Love in the Time of Crystallum

Florence, my charming Burgundian friend, joins me on a terrace looking out on the Place Madeleine in Beaune, the scent of fermenting grapes hanging over the town-square like heavy clouds ahead of a storm. It is harvest time in Burgundy, the greatest wine region in the world, and this normally be a joyous time, one alive with animated excitement and emotion you can feel. Not this year. The frosts of spring caused havoc among the vines, decimating the shoots and massacring 40% of the harvest. So, despair hangs in the air, infiltrating the aroma of grape-skin, fermenting juice and wild yeast.

“Our vineyards in Corton and Musigny are stuffed,” says Florence, “and the Chardonnay crop in Beaune is lighter than Mrs Macron’s underwear.” (French women do have a way with word, especially when referring to one another.)

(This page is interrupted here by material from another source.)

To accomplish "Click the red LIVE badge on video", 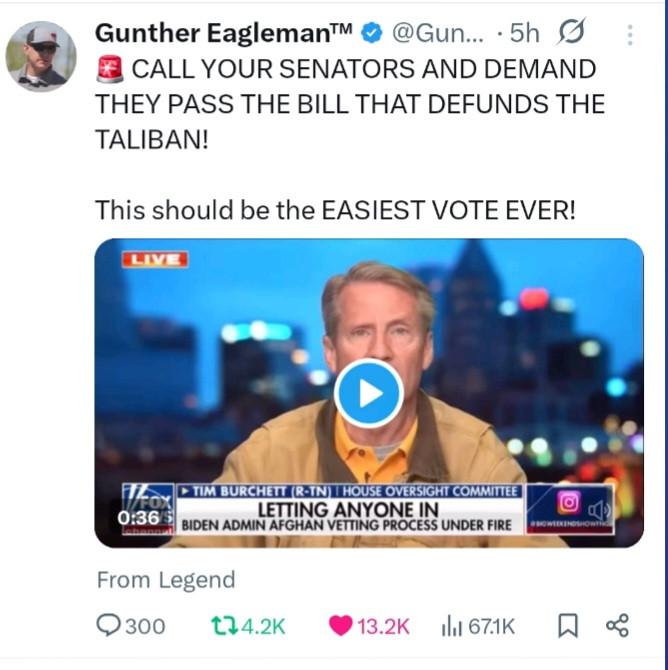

I have a gift for Florence. A bottle of wine from South Africa. I place the glass vessel, crisply labelled in white, on the table. “God, I need that now. To take my mind away from Burgundy, for a while.” She gets up to go to the inside bar, returning with a cork-screw and two glasses. I am allowed to open the bottle. “You the gentleman, no?” she asks.

As I press the screw through the wax closure, she whispers the name of the label. “Crystallum…Pinot Noir.” I nod my head while sniffing the cork and then pour the wine. It slides into the glass like a Ferrari-driver slipping into his Formula One vehicle.

I tell her of the wine, made from grapes growing on the Hemel-en-Aarde Ridge, outside the town of Hermanus. “Where we saw the whales, no?” she asks. I nod, a bolt of nostalgia shooting through my memory. It was in Hermanus where Florence and I met. Met, before the encounter.

Also, what made me bring the wine Crystallum for her is because this Cuvée Cinema Pinot Noir has impressed me since the maiden 2008 vintage. And yes, we now have the young 2020 wine before us, but the winemaker, Peter-Allan Finlayson, is a genius when it comes to making great wines that are accessible in their youth.

“You were accessible in your youth,” Florence reminds me, sniffing the glass like a Siamese cat who has just seen the sushi bar open.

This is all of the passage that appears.